◆ **Exercise aim**: Without including any pictures, copy every line below exactly.

◆ **Working data**:
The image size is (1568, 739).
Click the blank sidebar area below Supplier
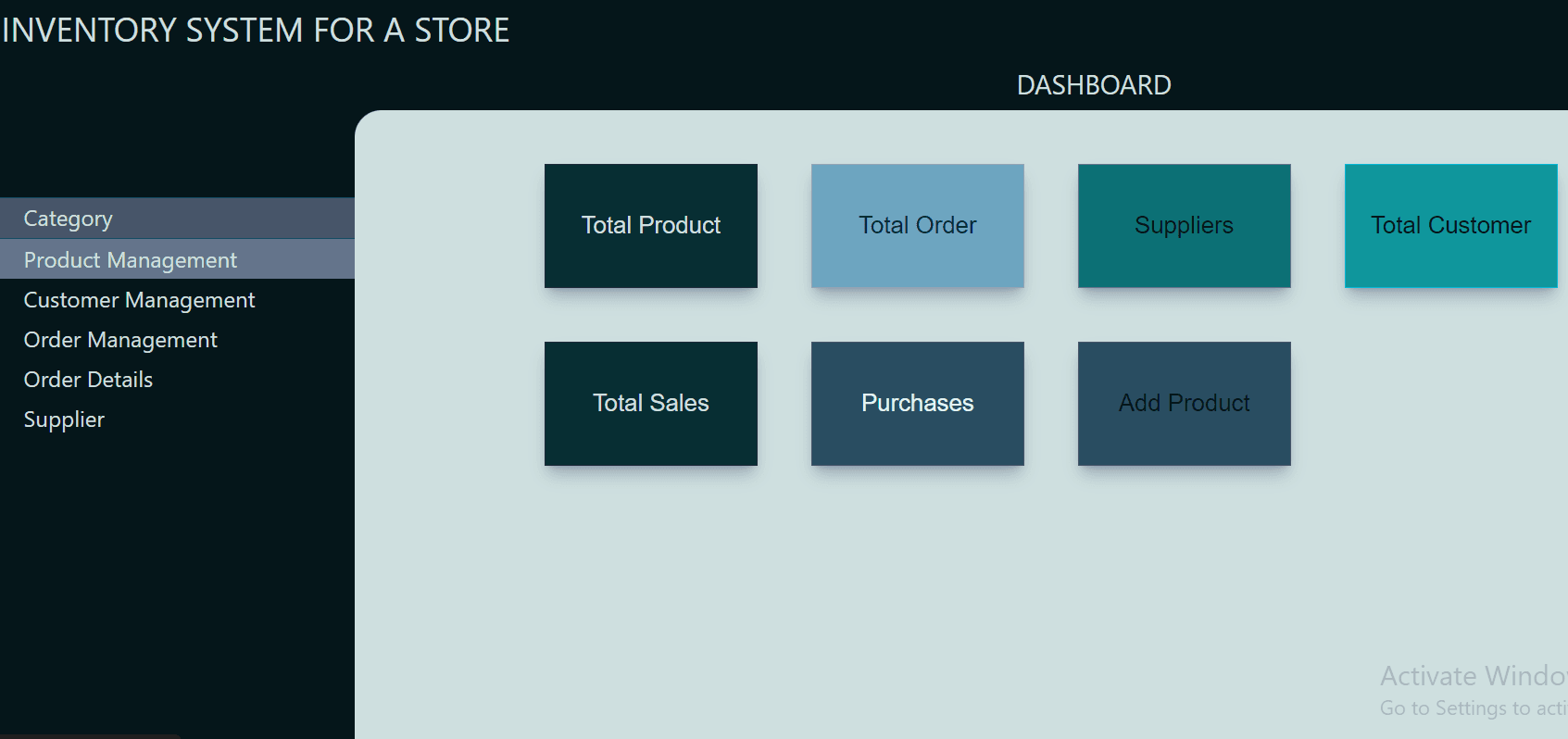tap(176, 574)
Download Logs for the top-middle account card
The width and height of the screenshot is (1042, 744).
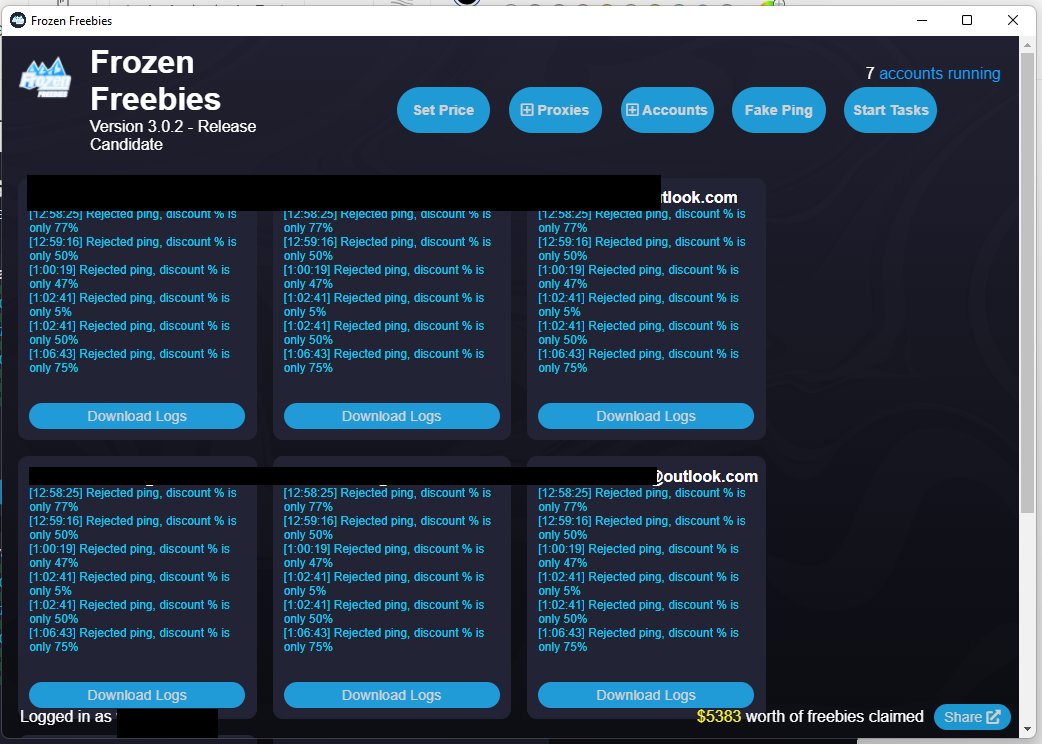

◆ **Written answer**:
The image size is (1568, 739).
Click the blank sidebar area below Supplier
tap(176, 574)
Download Logs for the top-middle account card
The width and height of the screenshot is (1042, 744).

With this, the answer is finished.